4-  O despreparo de magistrados em julgar tem influenciado para a morosidade do sistema judiciário, ou essa lentidão tem como causa aspectos meramente normativos do processo?
R:
Primeiramente, eu não diria “despreparo”, mas sim “inexperiência”, pois se pressupõe que o classificado em concurso público demonstrou preparo jurídico para o novo cargo. A falta de experiência pode ser suprida com um curso de formação bem estruturado depois de o candidato estar nomeado. Sei que, no Paraná, o Presidente do Tribunal de Justiça pretende, em meados de novembro do corrente ano, realizar um curso de formação inicial de aproximadamente quatro meses. Nesse curso, outros assuntos serão debatidos, sem priorização ao conteúdo jurídico do candidato. Ele deverá receber orientações de como se relacionar com os jurisdicionados, advogados, promotores de justiça, p. ex., assim como ter contato direto e supervisionado com processos, inclusive realizando audiências, simuladas ou não, de modo a não deixá-lo sem essa visão que, ainda que aparentemente simples, pode auxiliar muito no desempenho de sua função jurisdicional. E o principal detalhe: tudo isso será realizado quando ele já for juiz substituto nomeado, antes de efetivamente começar suas tarefas na Seção Judiciária.

5- Quando abordamos o tema da formação ética do magistrado, nos deparamos com o ensino extremamente tecnicista que as faculdades de direito conferem aos seus alunos, em detrimento do ensino humanístico. Este poderia ser alegado como um fator preponderante numa eventual formação ética deficitária por parte do julgador, comprometendo-lhe a completa visão dos problemas jurídicos?
R:
O ensino tecnicista não é fator preponderante no que atine à formação ética em sentido amplo. O magistrado deve possuir três virtudes principais, que devem nortear-lhe o comportamento, a conduta e o desempenho do juiz: cultura, honestidade e coragem, tema bem abordado pelo Des. Acácio Cambi em nossa obra. Por óbvio, uma maior dose de ensino humanista nas faculdades contribuiria muito para a formação ética do juiz. Mas há princípios que não se absorvem com mera leitura ou debate. É preciso tratar desse assunto, com profundidade, nos cursos de iniciação à magistratura. A honestidade é atributo que não se ensina. Mas o debate sobre condutas éticas colaboraria muito para que a conduta ética do magistrado não sofresse qualquer desvio, ainda que involuntário. É preciso levar cada vez mais a sério o período do estágio probatório do magistrado (dois anos; vitaliciamento), retirando da carreira, a tempo, aqueles que, demonstrem não ser vocacionados, éticos e corajosos (e é o tempo que demonstra essas virtudes).

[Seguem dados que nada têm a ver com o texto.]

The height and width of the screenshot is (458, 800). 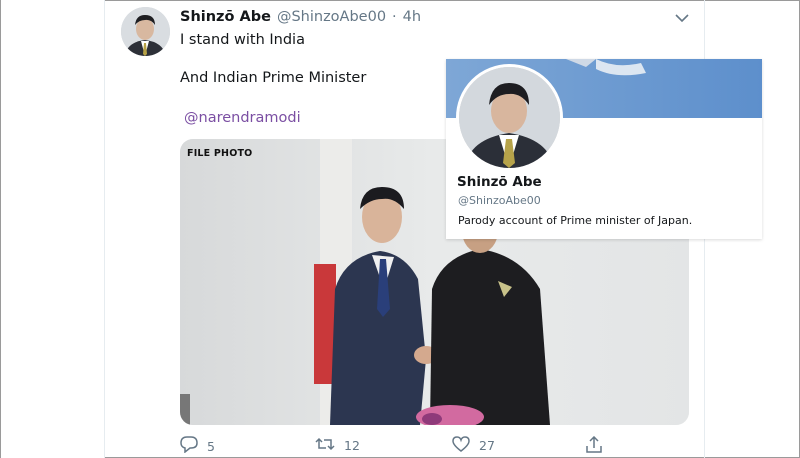 What do you see at coordinates (104, 229) in the screenshot?
I see `timeline-border-left` at bounding box center [104, 229].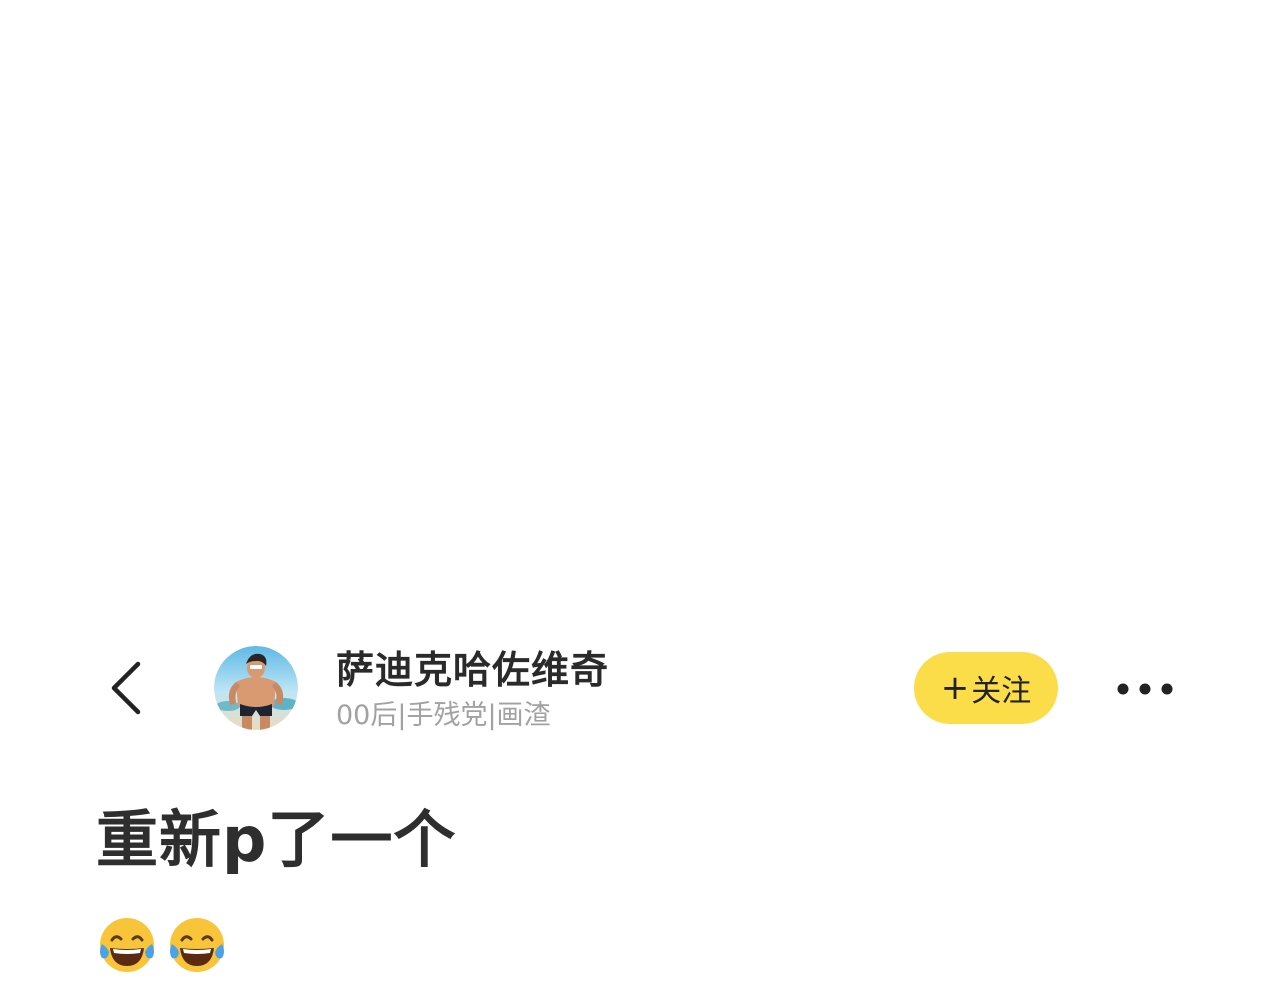 The height and width of the screenshot is (1000, 1280). I want to click on post-title: 重新p了一个, so click(276, 840).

6-  No Brasil, que cuidados estão sendo tomados para que a formação e recrutamento de juízes, obtenham a máxima eficácia possível?
R:
Como já abordei, a nossa Constituição Federal, após a EC 45, traz avanços nessa área. O trabalho do Desembargador paulista José Renato Nalini em nossa obra analisa com propriedade essas novidades, clamando por uma evolução ao estilo francês e português, em que o novo magistrado passa por um longo período de observação e preparo antes de assumir suas funções. Em suma, estamos evoluindo tardiamente, pois, há mais de 40 anos, o Professor Moniz de Aragão chamou a atenção da classe jurídica e política sobre o tema.